Posts Tagged ‘Toy Story’

Top 10 Grossing Films of 2011

January 12, 2012

Now that 2011 is history, it is time to consider how movies fared in the past year. The top ten grossing films in the U.S. were:

1.)  Harry Potter and the Deathly Hallows Part 2 $381 Million
While it was sad to see the films end, they ended very well. God bless J.K. Rowling for her imagination and for being brave enough not to drag out the Harry Potter story. The books and films ran their course and the characters all lived happily ever after, except for Dumbledore, Voldemore and Professor Snape.

2.)  Transformers: Dark of the Moon        $352.3 Million

3 .)  The Twilight Saga: Breaking Dawn Part 1     $276.1 Million
I can’t wait for Part II so that these Twilight films will end. Once. And. For. ALL!

4.) The Hangover Part II        $254.4 Million
Low-brow humor brings in the dough.

5.) Pirates of the Caribbean: On Stranger Tides   $241 Million

6.)  Fast Five        $209.8 Million

7.)  Cars 2           $191.4 Million
Since sequels worked for Toy Story, the folks at Pixar felt it would work for Cars and it did.

8.)   Thor         $181 Million
Stan Lee must be a very happy camper since his creations have finally made it to the silver screen.

9.)   Rise of the Planet of the Apes        $176.7 Million

10.)  Captain America: The First Avenger   $176.6 Million
See number 8.

Well, what about Mission: Impossible – Ghost Protocol? You must be asking. After all, this was the film that heralded Tom Cruise’s return to being a box office draw. Well that film was 18th on the Box Office Mojo list for 2011 with a total U.S. gross of $141.1 Million as of January 3, 2012.

Still, what do these films say about the movie industry. Well, they don’t just say, they shout that sequels still sell. Eight out of the 10 films on the list were sequels. I’ve written quite a lot about how sequels, redos and reboots have littered the movie landscape, so a word to the wise is sufficient. (i.e. The suits haven’t gotten the message so, gentle moviegoer, seek out something original and ignore the sequels, redos and reboots.)

Given data:
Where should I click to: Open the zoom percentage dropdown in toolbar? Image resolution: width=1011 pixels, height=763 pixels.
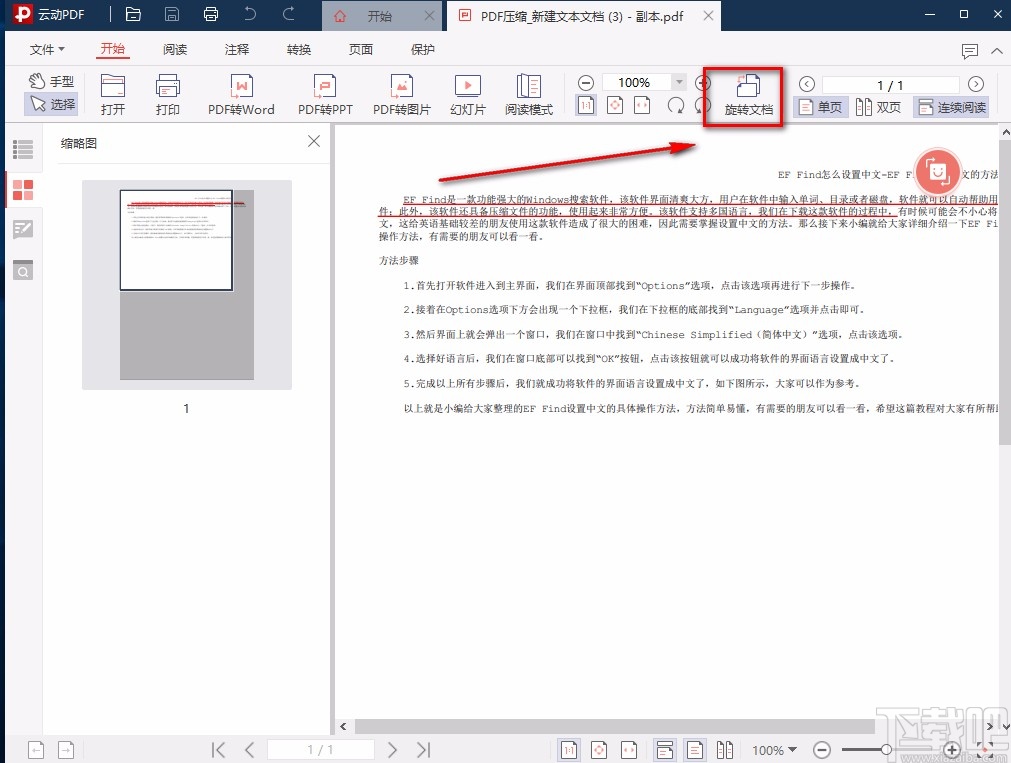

Challenge:
Write the next part of the blog post on the top-grossing films of 2011, starting after its final paragraph.

Response:
I don’t mind movies based on comic books, because comic books lend themselves to being on the silver screen, especially with the technology now available.  With today’s technology, a good special effect team can make it very easy to suspend disbelief and buy into the illusion that someone can leap tall buildings in a single bound, swing from skyscraper to skyscraper or design an exoskeleton suit that makes him impervious to injury and have incredible strength. Of course, a good special effects team can’t help if someone is a bad actor. Remember, there are limits as to what special effects can do.

Of course, I must admit that I am still on the fence regarding the upcoming Spider-Man reboot. The three Spider-Man films directed by Sam Rami and staring Toby Maguire as Peter Parker/Spider-Man did well at the box office, with audiences and critics. It wouldn’t hurt anyone to have ended it at the third film and let other characters in the Marvel universe get their chance in the spotlight. Yet, I’ve seen some of the images from the film and they have piqued my curiosity. Stay tuned for further developments.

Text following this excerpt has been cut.